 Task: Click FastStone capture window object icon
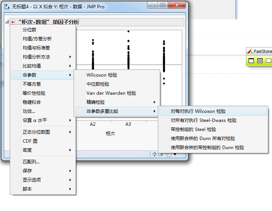pos(260,60)
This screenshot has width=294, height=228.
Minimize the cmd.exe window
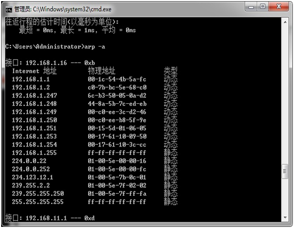pos(251,7)
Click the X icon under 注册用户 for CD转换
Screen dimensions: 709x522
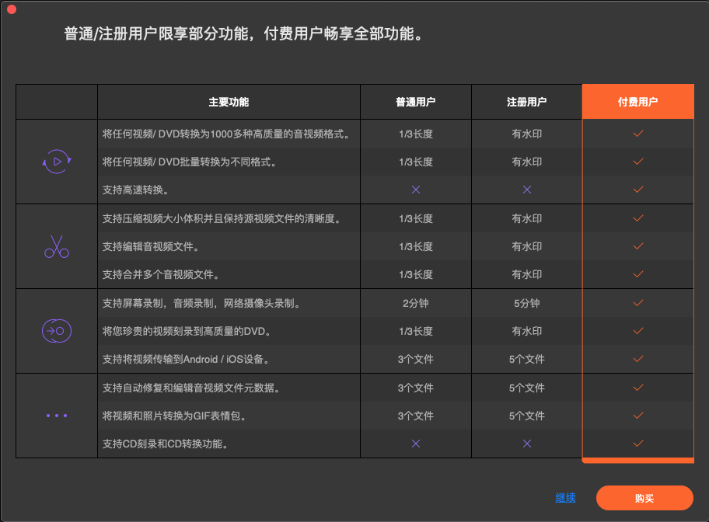[526, 444]
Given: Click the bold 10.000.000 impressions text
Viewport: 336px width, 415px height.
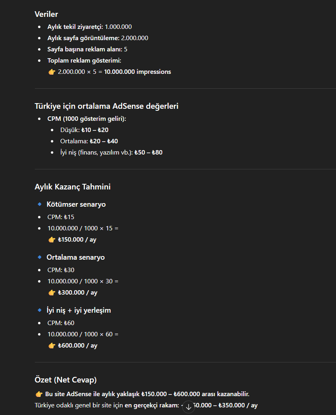Looking at the screenshot, I should tap(137, 72).
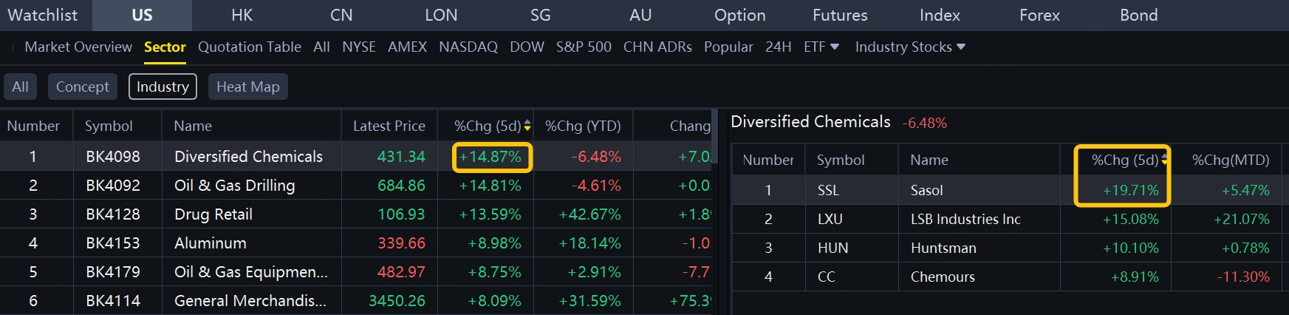Image resolution: width=1289 pixels, height=315 pixels.
Task: Switch to the Heat Map view
Action: click(247, 87)
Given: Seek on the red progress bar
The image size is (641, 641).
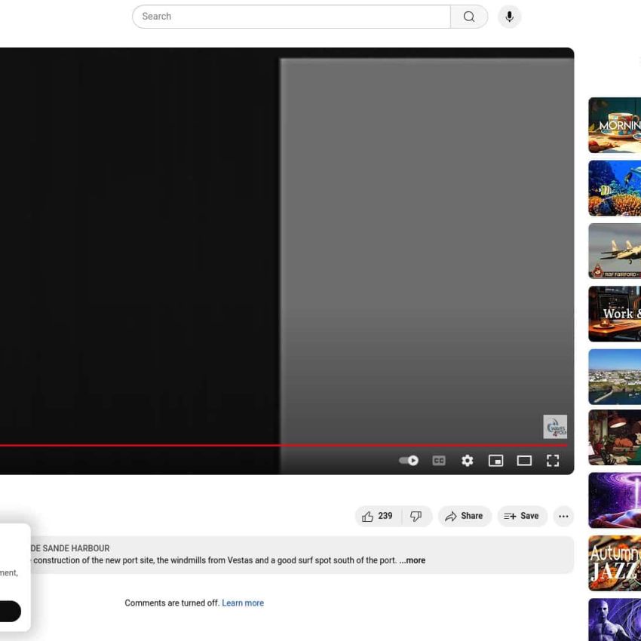Looking at the screenshot, I should tap(226, 445).
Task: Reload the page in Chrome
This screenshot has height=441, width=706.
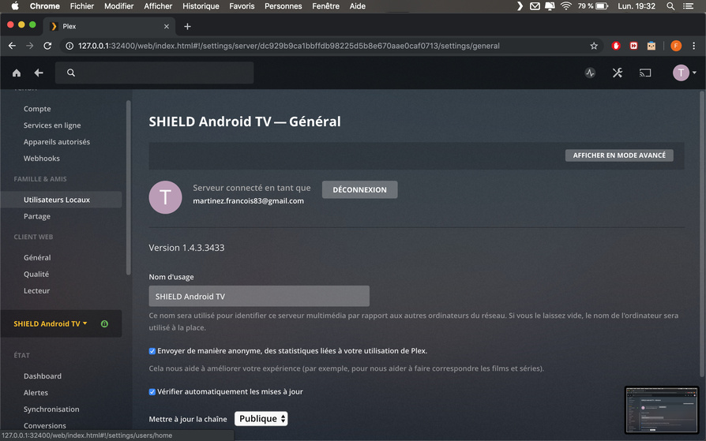Action: [x=47, y=46]
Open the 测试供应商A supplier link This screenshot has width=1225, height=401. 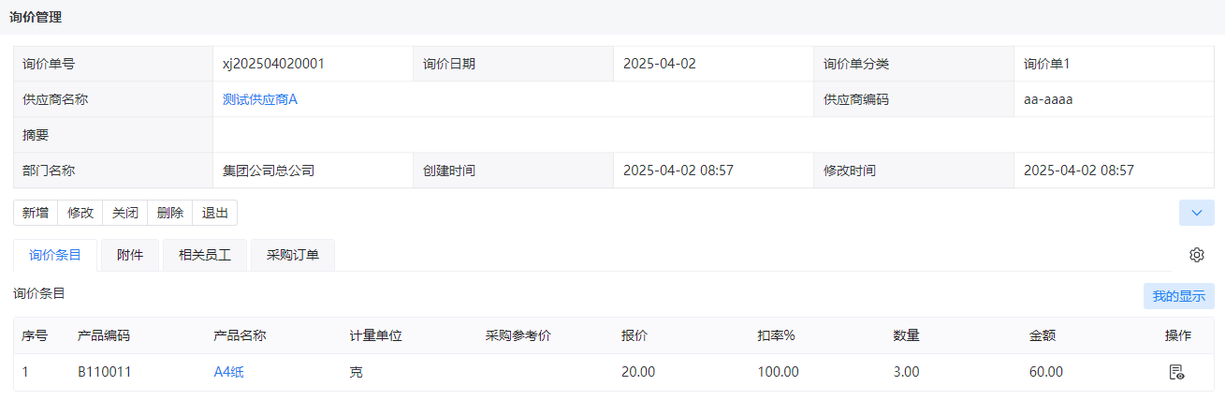(260, 99)
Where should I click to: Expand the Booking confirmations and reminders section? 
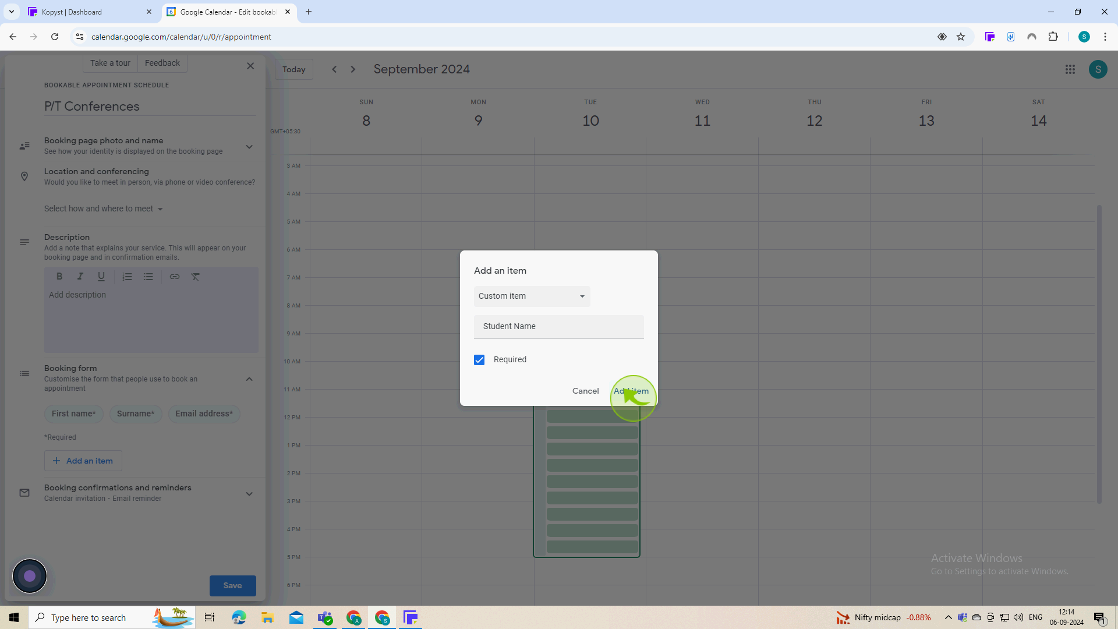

## PROBLEM DESCRIPTION:
Your response must consist of the lines from the beginning of the data through the line containing "Given: Click the", transcribed exactly, with no pictures.

## ANSWER BOX:
 Task: Click FastStone capture window object icon
pos(260,60)
This screenshot has width=294, height=228.
Minimize the cmd.exe window
pos(251,7)
Click the X icon under 注册用户 for CD转换
Screen dimensions: 709x522
[526, 444]
Given: Click the bold 10.000.000 impressions text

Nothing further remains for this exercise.